··· Selection ···
Louis: you looked so ill on Sunday morning - I hope the finding of your AV helps.
Sam: we should have spent more time together. My first event of the competition: hung-over, my clumsy fingers tangled up, BROKEN MAGIC! Sam appears. Fixes magic. All is well! Many thanks my friend.
Amos: winning smile! Sorry I had no shirt that would fit you!
Breandan: I wanted to spend more time with you but I couldn't get past the camera crews! Stay brilliant my man.
Mark: I know better than to try and give you fatherly advice -- you have clock NR now so what help could I be?
Simon: when you moved away from Nottingham I felt a great distubance in the cubing Force. But it was strangely restored! I then found out that Robert had moved to Nottingham.
Robert: superfast! Best all-rounder status approaching! I hope the cough gets better. Keep well buddy and send me your homework.
Filippo: you and Ayano looked so cute together! Sorry my 3x3 solves were orders of magnitude too slow to race with you!
Blake: so many NRs!
Nathan: I'll catch you at a US comp one day!
Martin: super friendly, super enthusiastic
Greg: I kept feeling sorry for your dad - then I saw him trying to solve a pyraminx! He is picking up some skills.
Conor: YES I PAID YOU!  But I'm not going to argue as you look like you could crush me like a can! I love the SSQ1 BTW (nto yet stickered it but it's driving me mad!)
Leon: love the morph-egg - many thanks - what was it you bought from me?
Conrad: what no FMC? You are the coolest
Ben: I thought to myself, "I'll give the kid a break: sure, have another attempt" then it all comes back to bite me! Damn 
Sean: hope everything is well - keep up the side-events. Seriously, try speed-clock!
Meg: one less thing to do! http://100thingssebterry.blogspot.com/2010/11/megsy-92-solve-rubiks-cube.html

So many other people too! Sorry if I missed a memorable moment: there were too many to document!


----------



## Kirjava (Nov 10, 2010)
···
# Goal 1:
According to the forum post, who had moved to Nottingham?
··· Source data ···
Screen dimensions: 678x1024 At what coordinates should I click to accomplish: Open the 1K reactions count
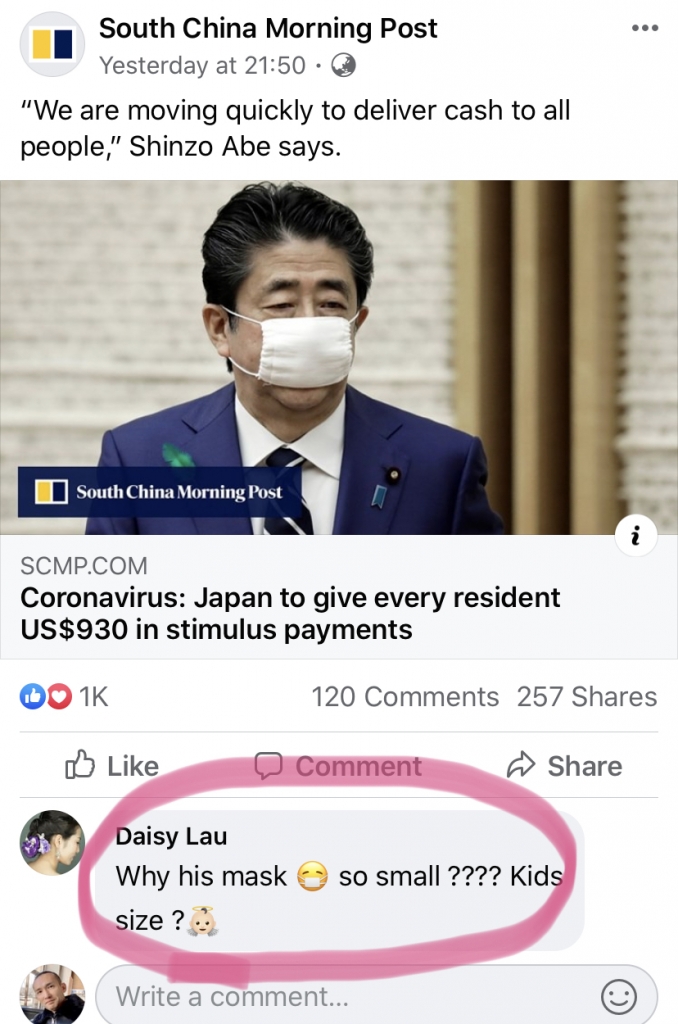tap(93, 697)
···
··· Source data ···
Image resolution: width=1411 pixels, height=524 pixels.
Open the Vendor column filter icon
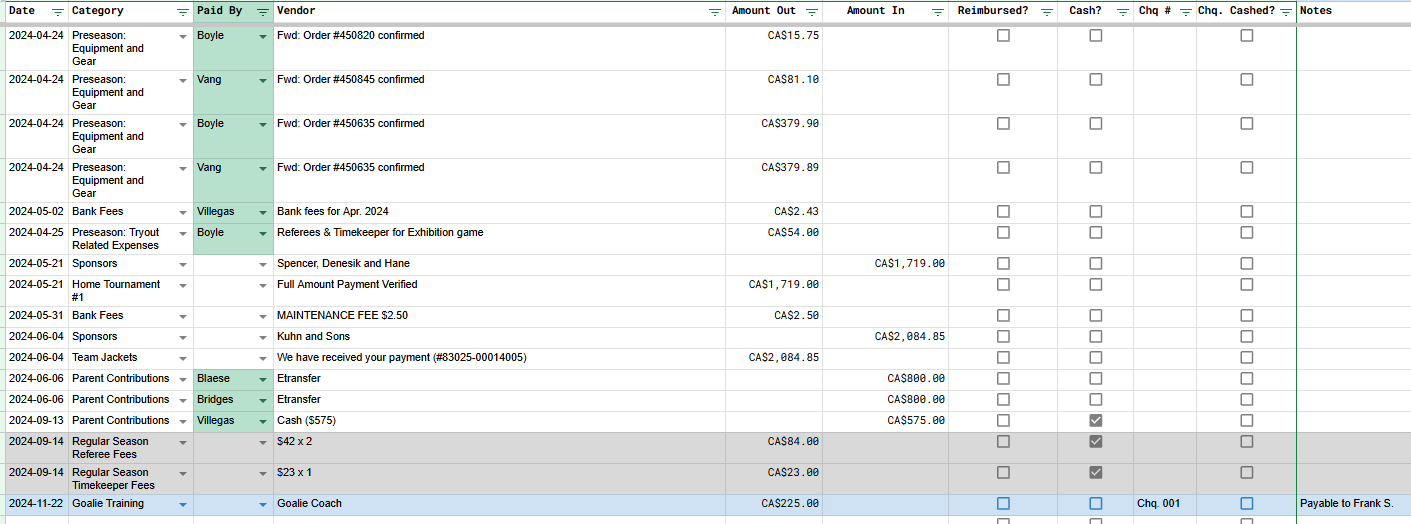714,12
···
# Goal 2:
Please list every line of the records that contains the word "Open", matching case exactly.

# Right answer 1:
Robert

# Right answer 2:
Screen dimensions: 678x1024 At what coordinates should I click to accomplish: Open the 1K reactions count
Open the Vendor column filter icon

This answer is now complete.